Decreasing the over-all impact of a disaster is the key purpose of any DR project, thus it should be the primary investment justification. The most important metrics to present are the RPO and RTO, but they need to be presented in clear business terms:
- RPO - The amount of completed work that will be lost and need to be redone.
- RTO - The amount of time it will take before our employees can start working after a disaster.
- Total Impact - RPO + RTO + Time it takes to re-do the lost work.

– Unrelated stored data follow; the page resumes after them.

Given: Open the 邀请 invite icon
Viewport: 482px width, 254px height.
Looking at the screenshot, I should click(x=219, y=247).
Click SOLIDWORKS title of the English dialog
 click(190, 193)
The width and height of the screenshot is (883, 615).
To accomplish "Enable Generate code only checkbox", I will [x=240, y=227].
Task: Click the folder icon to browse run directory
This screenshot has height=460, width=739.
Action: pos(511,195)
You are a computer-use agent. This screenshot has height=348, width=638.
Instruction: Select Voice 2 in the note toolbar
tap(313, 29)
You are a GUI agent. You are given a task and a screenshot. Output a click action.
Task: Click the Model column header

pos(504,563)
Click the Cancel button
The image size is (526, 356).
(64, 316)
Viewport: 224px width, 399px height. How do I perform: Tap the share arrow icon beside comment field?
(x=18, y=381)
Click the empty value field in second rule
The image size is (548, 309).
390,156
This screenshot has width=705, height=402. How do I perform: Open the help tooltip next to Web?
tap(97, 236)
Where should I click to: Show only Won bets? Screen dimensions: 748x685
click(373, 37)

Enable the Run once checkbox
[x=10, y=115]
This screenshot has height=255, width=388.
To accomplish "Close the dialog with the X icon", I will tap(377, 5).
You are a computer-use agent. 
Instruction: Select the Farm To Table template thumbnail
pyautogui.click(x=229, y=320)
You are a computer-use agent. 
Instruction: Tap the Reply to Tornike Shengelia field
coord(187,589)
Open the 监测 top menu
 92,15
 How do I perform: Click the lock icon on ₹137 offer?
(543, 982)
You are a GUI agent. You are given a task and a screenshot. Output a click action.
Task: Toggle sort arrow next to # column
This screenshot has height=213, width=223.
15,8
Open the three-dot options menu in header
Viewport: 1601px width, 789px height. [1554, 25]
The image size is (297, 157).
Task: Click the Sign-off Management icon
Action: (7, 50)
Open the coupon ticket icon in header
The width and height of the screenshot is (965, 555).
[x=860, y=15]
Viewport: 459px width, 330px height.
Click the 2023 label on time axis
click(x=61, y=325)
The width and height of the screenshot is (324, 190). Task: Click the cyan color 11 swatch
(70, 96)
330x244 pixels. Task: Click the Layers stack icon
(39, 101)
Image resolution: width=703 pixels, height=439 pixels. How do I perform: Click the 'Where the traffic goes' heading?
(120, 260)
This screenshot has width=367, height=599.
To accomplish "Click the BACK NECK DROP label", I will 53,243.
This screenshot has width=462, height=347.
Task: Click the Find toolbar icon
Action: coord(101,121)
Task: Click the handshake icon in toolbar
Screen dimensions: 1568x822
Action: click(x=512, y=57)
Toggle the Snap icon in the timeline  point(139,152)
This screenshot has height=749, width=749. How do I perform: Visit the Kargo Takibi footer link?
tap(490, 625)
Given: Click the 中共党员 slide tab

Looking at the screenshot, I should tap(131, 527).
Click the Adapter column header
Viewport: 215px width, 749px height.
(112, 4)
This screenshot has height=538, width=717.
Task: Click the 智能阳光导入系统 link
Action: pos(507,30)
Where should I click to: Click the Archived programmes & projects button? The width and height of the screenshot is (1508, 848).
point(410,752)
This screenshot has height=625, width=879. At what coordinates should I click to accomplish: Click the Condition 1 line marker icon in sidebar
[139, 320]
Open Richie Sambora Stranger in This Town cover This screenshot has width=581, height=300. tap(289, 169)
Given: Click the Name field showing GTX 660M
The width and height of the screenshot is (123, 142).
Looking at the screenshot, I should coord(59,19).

Typically, the man-hours lost between the disaster and the last recovery (RPO) were productive work hours that would have made the company money in some way. Additionally, there won't be any productive work completed until the systems are restored (RTO), so those hours are lost as well. The productivity cost of a disaster can then be calculated:
- Productivity Loss = RPO + RTO
Then the cost of the loss can be calculated by adding the hourly rates of all the individuals affected by the disaster:
- Cost = Productivity Loss x Total Hourly Rate of Effected Employees
Once the impact of a disaster is established in general terms, it is important to put those terms into real dollars. First, calculate the RPO of the current DR system based on a worst-case scenario. In Strand's case, there was an example where a tape drive had broken and wasn't replaced for three days. RPO was calculated from the time the last job finished (1:00 a.m. Monday) to the time the next job finished (1:00 a.m. Thursday), which represented an RPO of 72 hours, 24 of which were working hours. The RTO is the amount of time to acquire, rebuild, and deploy critical servers plus the amount of time needed to restore the associated data, which Strand calculated to be 29 hours, 8 of which were working hours. Then the cost of a disaster can be estimated in real dollars:
- Cost = (24 work hours lost + 8 work hours lost while recovering data) x Total Hourly Rate of Effected Employees
Using real-world examples to show why DR is important should lay the groundwork for approval of a DR project. Unfortunately there isn't much incentive for the CIO asking, "What will this project do for me now?"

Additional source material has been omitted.